## Text excerpt

== Segment start ==

This experience helped students understand the volume of work needed and the special considerations that must be considered to make such data available. The students enjoyed seeing and even touching the various specimens, the technology used in digitization and learning firsthand the way that UC’s herbarium collection is contributing to larger digital collections being used to study climate change and other contemporary questions.
Archeology Data
A visit to the Classics department may not inspire students to have thoughts of big data, though big data is a major component of archeology research these days. Archaeologists use technologies such as remote sensing, laser imaging, detection, and ranging (LIDAR), geographic information systems (GIS), 3D printing and photogrammetry to gain an understanding of the physical environment of the archeological site and produce terabytes of data in the process. There are also many political implications because to work in these sites comes with requirements and restrictions from the host nations. The reality of archeology research is very different than students may have imagined from films and stories. Like the herbarium project, these projects are very data rich and managing the volume and complexity takes a great deal of skill in building and administering databases. These projects require good relationships with many entities such as government officials and other researchers as the diversity of data collected can impact many other research disciplines including history, biology, geology, chemistry, archeology and others. When it comes to the data, students see firsthand how critical good documentation, databasing and controlled sharing are to the work given the complexity of the research and the number of people involved in an archeological project.

== Segment end ==

Stored data entries

== Segment start ==

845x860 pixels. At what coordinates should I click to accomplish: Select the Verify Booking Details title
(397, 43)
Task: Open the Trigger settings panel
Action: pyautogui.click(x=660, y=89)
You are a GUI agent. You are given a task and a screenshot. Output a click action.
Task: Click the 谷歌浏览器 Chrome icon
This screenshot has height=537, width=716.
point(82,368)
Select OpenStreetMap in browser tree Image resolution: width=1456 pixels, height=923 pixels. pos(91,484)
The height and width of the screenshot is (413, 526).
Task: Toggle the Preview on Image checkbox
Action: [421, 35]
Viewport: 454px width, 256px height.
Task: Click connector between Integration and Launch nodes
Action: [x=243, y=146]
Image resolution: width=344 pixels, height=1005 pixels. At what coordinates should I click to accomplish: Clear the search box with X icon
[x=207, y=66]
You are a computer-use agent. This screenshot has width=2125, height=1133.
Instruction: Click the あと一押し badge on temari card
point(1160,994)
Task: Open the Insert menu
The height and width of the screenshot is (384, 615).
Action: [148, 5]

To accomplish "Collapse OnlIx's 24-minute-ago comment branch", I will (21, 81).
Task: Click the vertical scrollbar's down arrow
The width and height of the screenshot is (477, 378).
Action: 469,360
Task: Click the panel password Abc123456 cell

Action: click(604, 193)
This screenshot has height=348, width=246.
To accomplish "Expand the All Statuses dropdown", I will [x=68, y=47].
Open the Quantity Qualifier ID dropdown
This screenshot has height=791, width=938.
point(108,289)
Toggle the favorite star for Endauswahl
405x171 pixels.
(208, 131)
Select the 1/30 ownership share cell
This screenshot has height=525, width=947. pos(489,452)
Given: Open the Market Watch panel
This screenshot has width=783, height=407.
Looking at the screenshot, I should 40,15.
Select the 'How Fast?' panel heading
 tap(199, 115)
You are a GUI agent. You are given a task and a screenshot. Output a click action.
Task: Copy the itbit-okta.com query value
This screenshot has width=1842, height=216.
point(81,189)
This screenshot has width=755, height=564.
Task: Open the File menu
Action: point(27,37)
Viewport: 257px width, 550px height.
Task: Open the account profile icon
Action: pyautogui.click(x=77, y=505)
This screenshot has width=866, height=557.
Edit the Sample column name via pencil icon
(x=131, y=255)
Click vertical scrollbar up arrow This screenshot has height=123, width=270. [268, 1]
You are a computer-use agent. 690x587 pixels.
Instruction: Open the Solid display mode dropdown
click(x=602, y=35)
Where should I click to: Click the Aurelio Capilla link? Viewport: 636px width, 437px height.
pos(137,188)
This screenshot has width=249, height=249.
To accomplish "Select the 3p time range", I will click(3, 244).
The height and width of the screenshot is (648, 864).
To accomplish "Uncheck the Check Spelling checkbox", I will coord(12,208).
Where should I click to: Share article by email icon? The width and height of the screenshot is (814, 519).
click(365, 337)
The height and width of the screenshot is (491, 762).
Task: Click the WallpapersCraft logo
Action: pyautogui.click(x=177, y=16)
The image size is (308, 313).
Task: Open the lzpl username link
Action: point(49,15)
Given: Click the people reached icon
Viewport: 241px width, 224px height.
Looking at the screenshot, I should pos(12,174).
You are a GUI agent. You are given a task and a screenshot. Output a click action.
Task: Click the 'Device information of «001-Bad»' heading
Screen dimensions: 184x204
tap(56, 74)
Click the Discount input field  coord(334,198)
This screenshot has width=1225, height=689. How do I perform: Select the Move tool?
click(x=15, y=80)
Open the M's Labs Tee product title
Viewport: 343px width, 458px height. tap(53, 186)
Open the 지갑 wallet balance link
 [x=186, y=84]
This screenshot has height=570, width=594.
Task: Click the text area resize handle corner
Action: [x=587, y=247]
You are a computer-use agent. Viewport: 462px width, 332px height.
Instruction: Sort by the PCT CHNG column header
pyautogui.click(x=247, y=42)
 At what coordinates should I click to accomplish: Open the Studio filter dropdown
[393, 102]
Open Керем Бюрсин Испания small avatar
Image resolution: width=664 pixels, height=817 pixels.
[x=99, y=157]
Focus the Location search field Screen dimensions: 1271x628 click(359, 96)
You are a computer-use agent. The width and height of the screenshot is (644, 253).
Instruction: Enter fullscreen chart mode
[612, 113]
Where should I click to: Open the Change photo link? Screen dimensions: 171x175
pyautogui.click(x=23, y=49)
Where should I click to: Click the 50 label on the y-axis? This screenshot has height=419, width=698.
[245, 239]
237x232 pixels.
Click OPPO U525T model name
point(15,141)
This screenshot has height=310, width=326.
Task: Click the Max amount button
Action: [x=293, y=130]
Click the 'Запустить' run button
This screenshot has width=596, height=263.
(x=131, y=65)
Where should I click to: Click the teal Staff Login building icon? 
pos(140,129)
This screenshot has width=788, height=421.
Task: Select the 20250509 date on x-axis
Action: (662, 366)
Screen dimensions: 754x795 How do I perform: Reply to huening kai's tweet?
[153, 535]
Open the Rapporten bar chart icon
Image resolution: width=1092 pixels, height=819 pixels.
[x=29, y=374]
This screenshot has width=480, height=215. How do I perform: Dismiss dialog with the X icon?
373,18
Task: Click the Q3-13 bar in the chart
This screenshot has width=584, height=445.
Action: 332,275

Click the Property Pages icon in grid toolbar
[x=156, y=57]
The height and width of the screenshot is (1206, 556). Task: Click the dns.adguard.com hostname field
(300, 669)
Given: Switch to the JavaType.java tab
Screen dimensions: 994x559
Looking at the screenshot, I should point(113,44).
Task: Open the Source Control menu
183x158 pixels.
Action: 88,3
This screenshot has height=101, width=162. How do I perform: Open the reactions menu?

== Segment end ==

## The problem
Retype the part of the excerpt on research data from "This experience helped" up to and including "other contemporary questions.". The listing is separate material, apart from the excerpt on research data.

## Task response
This experience helped students understand the volume of work needed and the special considerations that must be considered to make such data available. The students enjoyed seeing and even touching the various specimens, the technology used in digitization and learning firsthand the way that UC’s herbarium collection is contributing to larger digital collections being used to study climate change and other contemporary questions.